PEDOMAN-ONLINE.ID – Anak-anak dengan disabilitas di Indonesia menghadapi ketidaksetaraan yang mencolok dalam beberapa aspek kesejahteraan, termasuk pendidikan, kesehatan, dan inklusi sosial.
UNICEF dan BAPPENAS merilis analisis mendalam pertama, berjudul “Analisis Lanskap Anak-anak dengan Disabilitas di Indonesia,” yang dikembangkan bersama Institut Riset SMERU pada Rabu (20/12/2023). Laporan ini menyoroti tantangan yang dihadapi anak-anak dengan disabilitas dalam berbagai aspek kehidupan mereka.
Dalam sektor pendidikan, meskipun jumlah sekolah inklusif meningkat sebanyak 29 persen dari tahun 2020 hingga 2021, anak-anak dengan disabilitas masih memiliki peluang lebih rendah untuk bersekolah dan menyelesaikan pendidikan mereka dibandingkan dengan teman sebaya tanpa disabilitas. Sebanyak 36 persen anak dengan disabilitas tidak mengenyam pendidikan, sedangkan hanya 8 persen anak tanpa disabilitas yang menghadapi situasi serupa.
Laporan ini juga menyoroti masalah kesehatan. Anak-anak dengan disabilitas hampir dua kali lebih mungkin mengalami keterlambatan pertumbuhan, kekurangan gizi, atau gizi kurang, dibandingkan dengan anak tanpa disabilitas. Perempuan dengan disabilitas memiliki risiko lebih tinggi daripada laki-laki.
“Setiap anak, tanpa memandang kemampuan mereka, berhak mendapatkan peluang yang sama untuk berkembang. Namun, anak-anak dengan disabilitas terus menghadapi ketidaksetaraan yang jelas dalam semua aspek perkembangan anak. Kita harus mengakui dan mengatasi tantangan ini agar Indonesia benar-benar inklusif dan bisa memanfaatkan potensi tanpa batas setiap anak,” kata Maniza Zaman, Perwakilan UNICEF untuk Indonesia dalam keterangan tertulis.

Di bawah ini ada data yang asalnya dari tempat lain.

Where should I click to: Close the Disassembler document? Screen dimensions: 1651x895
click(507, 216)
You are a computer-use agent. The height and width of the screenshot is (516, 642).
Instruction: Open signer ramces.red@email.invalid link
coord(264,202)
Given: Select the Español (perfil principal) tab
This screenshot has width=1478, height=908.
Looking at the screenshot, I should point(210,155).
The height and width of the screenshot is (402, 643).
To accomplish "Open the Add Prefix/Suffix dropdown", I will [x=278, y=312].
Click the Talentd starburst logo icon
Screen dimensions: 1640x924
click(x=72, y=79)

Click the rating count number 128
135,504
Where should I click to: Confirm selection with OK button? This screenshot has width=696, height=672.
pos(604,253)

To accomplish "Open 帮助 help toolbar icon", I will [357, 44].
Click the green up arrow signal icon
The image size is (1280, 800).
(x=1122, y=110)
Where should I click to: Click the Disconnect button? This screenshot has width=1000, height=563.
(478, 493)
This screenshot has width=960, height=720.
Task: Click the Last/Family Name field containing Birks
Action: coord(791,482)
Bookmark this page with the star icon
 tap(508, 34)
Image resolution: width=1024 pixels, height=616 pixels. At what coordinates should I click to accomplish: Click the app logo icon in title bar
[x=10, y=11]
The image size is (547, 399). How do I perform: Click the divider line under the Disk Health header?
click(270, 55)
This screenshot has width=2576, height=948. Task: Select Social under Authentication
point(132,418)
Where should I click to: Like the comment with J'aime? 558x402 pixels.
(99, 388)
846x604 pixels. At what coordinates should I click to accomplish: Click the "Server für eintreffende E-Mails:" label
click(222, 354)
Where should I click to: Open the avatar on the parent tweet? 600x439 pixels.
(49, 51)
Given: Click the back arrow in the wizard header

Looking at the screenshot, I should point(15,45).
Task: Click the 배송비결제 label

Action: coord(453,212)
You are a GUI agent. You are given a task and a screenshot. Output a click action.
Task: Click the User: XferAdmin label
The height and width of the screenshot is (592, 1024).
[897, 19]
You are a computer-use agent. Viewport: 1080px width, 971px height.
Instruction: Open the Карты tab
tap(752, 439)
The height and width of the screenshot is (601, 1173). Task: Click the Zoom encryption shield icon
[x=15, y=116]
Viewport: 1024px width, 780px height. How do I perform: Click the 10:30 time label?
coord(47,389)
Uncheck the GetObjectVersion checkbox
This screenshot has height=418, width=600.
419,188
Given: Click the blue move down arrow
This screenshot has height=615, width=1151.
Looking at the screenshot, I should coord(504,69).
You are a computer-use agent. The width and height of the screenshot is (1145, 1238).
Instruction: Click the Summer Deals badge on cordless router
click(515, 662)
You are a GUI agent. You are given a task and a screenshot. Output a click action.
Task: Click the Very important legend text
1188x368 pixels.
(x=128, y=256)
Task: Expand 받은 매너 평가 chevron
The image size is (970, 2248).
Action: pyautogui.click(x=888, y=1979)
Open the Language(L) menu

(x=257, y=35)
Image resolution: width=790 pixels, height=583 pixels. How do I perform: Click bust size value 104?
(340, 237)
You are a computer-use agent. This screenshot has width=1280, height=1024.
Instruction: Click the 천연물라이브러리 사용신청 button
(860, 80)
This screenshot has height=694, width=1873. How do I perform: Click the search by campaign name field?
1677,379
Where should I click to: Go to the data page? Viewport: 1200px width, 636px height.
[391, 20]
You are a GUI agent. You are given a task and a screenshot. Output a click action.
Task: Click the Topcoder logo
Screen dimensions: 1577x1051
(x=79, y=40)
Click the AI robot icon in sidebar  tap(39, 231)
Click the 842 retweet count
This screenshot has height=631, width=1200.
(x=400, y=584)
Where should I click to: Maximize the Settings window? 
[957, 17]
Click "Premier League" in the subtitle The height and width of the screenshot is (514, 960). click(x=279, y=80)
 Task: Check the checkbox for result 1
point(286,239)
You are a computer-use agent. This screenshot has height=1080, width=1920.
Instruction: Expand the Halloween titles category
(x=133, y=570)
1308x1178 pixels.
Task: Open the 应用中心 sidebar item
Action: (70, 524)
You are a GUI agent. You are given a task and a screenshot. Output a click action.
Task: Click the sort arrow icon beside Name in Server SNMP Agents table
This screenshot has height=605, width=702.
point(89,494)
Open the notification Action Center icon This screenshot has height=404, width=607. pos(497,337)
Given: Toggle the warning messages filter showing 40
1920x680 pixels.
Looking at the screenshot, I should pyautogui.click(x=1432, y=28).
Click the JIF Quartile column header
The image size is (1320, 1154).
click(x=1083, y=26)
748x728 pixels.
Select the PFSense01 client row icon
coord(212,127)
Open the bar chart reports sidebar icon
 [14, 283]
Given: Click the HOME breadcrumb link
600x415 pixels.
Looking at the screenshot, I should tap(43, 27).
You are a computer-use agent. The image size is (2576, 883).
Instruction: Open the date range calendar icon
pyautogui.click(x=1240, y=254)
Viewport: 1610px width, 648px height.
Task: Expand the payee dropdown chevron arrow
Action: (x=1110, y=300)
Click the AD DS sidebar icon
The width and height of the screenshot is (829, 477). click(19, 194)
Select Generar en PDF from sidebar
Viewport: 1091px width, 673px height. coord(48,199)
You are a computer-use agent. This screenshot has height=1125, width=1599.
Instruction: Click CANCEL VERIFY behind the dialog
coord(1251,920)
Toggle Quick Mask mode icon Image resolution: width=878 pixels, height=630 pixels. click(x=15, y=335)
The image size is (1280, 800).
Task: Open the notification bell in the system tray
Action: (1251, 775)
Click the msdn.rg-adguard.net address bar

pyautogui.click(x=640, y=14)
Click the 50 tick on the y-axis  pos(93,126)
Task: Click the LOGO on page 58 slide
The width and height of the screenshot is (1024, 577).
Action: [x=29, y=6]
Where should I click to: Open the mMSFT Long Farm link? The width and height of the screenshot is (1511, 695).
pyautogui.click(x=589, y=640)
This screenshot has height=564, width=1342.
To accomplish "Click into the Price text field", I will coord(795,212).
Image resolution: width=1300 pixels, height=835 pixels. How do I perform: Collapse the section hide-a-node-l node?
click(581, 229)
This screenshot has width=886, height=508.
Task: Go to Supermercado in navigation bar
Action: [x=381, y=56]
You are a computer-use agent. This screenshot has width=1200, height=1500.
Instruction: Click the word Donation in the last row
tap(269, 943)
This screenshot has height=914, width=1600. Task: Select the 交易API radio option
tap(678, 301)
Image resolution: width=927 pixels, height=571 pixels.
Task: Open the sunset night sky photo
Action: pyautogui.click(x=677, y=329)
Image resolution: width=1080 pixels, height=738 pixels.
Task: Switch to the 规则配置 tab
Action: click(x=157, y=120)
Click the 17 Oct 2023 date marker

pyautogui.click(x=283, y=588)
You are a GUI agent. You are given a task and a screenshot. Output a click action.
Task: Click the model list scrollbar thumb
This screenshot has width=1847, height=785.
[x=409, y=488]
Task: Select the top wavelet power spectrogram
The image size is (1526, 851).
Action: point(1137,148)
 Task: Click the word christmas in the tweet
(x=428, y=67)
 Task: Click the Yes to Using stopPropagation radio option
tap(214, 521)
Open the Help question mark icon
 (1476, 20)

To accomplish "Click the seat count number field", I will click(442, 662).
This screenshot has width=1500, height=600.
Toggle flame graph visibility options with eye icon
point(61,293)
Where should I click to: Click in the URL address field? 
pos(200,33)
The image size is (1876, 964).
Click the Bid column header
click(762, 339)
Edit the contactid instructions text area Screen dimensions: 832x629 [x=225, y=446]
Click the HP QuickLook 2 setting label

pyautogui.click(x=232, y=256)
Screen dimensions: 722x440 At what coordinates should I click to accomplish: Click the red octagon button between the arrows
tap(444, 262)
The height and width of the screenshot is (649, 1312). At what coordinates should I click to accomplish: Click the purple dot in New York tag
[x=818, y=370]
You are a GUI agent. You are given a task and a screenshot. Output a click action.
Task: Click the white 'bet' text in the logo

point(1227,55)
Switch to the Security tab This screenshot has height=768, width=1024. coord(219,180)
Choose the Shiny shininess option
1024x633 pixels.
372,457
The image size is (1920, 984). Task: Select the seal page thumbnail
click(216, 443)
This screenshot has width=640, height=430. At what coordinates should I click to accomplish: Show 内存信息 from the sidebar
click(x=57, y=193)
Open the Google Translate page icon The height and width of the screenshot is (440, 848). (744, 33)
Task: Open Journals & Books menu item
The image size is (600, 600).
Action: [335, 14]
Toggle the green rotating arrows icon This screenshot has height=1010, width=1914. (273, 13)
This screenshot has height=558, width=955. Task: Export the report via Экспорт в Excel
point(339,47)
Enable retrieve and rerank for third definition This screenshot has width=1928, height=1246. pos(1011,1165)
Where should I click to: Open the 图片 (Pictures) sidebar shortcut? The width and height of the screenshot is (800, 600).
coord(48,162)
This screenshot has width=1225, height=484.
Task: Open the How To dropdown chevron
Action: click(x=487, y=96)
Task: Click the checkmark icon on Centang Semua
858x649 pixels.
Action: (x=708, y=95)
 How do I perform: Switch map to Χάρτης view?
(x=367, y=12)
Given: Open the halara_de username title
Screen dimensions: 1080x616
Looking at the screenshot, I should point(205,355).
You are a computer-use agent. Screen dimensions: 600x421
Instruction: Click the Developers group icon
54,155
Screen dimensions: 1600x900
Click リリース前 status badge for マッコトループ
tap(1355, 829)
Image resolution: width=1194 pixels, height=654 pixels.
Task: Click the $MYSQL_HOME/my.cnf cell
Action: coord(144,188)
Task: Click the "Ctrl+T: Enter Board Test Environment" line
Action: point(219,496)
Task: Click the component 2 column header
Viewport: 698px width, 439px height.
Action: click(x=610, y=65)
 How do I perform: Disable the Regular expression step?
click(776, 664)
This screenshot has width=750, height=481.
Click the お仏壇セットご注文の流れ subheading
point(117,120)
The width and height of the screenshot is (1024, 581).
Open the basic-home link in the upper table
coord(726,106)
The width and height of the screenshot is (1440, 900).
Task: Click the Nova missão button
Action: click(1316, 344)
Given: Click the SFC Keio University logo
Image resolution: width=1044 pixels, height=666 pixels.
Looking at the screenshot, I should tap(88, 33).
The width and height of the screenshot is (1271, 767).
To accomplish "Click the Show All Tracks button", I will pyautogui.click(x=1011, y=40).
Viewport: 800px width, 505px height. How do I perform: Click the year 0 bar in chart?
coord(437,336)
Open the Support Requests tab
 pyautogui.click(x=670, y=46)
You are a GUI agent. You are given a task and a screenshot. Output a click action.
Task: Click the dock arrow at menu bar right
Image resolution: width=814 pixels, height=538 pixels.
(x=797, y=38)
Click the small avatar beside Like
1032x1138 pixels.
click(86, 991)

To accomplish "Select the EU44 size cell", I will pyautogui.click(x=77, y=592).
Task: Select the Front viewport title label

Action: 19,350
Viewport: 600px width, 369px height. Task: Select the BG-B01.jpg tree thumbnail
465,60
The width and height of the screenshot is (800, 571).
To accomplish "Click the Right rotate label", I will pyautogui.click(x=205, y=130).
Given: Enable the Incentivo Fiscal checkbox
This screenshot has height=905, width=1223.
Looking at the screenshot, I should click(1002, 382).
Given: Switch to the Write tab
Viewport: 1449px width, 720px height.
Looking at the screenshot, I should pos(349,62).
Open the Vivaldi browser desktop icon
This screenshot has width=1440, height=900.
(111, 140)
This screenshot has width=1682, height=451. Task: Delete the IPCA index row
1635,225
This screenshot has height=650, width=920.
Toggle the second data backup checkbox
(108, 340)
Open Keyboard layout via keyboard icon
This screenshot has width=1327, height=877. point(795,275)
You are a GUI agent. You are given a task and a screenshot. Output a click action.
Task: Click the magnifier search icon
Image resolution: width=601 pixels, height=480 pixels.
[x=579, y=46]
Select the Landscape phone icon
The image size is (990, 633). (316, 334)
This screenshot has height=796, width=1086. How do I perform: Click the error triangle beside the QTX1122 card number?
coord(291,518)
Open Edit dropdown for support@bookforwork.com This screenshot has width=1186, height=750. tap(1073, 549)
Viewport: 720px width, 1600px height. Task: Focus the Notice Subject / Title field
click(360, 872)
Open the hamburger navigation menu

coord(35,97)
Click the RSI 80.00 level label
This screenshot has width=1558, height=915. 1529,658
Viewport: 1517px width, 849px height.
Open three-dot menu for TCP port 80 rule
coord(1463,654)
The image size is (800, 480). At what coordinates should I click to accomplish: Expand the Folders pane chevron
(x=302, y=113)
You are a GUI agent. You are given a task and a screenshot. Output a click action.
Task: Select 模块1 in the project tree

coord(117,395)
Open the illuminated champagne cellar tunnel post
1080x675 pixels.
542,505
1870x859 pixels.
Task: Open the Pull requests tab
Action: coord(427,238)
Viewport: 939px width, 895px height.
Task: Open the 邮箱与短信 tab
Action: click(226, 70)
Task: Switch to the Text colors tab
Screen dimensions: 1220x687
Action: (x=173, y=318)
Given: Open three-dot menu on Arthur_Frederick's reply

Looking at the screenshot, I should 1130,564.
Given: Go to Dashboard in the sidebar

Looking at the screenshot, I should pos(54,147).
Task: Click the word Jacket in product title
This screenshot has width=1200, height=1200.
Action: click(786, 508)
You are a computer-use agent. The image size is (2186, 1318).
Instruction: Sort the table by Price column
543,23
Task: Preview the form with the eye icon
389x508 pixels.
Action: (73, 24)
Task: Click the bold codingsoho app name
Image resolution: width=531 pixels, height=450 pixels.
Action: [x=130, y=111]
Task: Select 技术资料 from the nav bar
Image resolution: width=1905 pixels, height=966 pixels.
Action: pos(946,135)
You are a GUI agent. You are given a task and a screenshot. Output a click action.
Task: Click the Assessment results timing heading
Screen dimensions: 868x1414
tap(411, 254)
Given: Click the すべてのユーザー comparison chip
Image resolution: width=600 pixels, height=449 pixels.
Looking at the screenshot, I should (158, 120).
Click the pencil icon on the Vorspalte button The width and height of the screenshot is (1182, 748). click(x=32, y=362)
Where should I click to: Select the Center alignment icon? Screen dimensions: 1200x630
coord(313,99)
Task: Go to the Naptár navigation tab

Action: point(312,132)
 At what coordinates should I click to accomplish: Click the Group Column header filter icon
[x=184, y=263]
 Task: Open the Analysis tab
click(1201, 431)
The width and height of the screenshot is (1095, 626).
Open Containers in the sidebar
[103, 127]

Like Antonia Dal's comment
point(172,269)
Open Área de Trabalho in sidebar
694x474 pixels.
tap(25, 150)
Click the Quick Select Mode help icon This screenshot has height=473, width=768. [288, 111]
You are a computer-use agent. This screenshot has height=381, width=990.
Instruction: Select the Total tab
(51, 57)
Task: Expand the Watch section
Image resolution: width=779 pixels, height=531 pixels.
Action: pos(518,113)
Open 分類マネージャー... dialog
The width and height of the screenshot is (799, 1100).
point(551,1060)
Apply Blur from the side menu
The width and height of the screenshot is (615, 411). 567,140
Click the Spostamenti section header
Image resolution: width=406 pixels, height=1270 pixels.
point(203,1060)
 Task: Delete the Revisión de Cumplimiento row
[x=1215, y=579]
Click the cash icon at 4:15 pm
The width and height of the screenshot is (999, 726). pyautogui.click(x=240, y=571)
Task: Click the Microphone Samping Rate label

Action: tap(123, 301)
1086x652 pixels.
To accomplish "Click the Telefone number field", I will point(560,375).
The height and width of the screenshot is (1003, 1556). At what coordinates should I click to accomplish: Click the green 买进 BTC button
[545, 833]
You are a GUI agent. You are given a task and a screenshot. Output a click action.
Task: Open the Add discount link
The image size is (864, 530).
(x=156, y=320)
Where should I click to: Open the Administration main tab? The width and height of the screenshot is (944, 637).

Laporan ini juga menyoroti bahwa anak-anak dengan disabilitas memiliki tingkat infeksi saluran pernapasan akut dan diare yang lebih tinggi – penyebab utama penyakit dan kematian pada anak-anak. Meskipun terjadi peningkatan cakupan imunisasi di kalangan anak-anak dengan disabilitas dari 47 persen pada tahun 2019 menjadi 62 persen pada tahun 2021, tingkat vaksinasi mereka masih lebih rendah dibandingkan anak-anak tanpa disabilitas, terutama bagi mereka yang tinggal dalam kemiskinan.
Jumlah anak-anak dengan disabilitas yang melaporkan mengalami kekerasan turun sepertiganya dari tahun 2019 hingga 2021, namun lebih banyak yang mengungkap bahwa mereka mengalami pelecehan seksual daripada bentuk kekerasan lainnya. Dua kali lipat lebih banyak melaporkan pelanggaran ini dibandingkan dengan kekerasan fisik, dan tiga kali lipat dibandingkan dengan kekerasan emosional.
“Pemerintah memberikan prioritas pada hak-hak dasar semua anak, termasuk mereka yang memiliki disabilitas,” ungkap Maliki, Deputi Bidang Kependudukan dan Ketenagakerjaan di Kementerian Perencanaan Pembangunan Nasional/Bappenas, pada sesi pembukaan Festival Seni Disabilitas Kedua 2023, saat laporan baru ini dirilis.
Rencana Aksi Nasional untuk Penyandang Disabilitas menerapkan inisiatif inklusif mulai dari pendaftaran komprehensif anak-anak dengan disabilitas hingga akses ke sekolah inklusif, layanan kesehatan yang terjangkau, infrastruktur yang dioptimalkan di fasilitas umum, serta penghapusan diskriminasi dan stigma terhadap anak-anak dengan disabilitas. Rencana ini juga menyediakan bantuan hukum adil dengan tujuan pemberdayaan gizi sesuai standar untuk mengurangi prevalensi stunting dan kondisi kekurangan gizi lainnya.
Melindungi anak-anak dan merealisasikan hak-hak mereka adalah tanggung jawab bersama. Laporan ini menyoroti pentingnya upaya kolaboratif di antara kementerian, lembaga, dan masyarakat sebagai fondasi efektif untuk menerapkan kebijakan yang melindungi kesejahteraan anak-anak dengan disabilitas.
Beberapa rekomendasi laporan termasuk memperkuat koordinasi pemerintahan, evaluasi sistem pendidikan inklusif, pengembangan program nutrisi khusus, penetapan standar layanan kesehatan, dan perkuatan sistem perlindungan anak.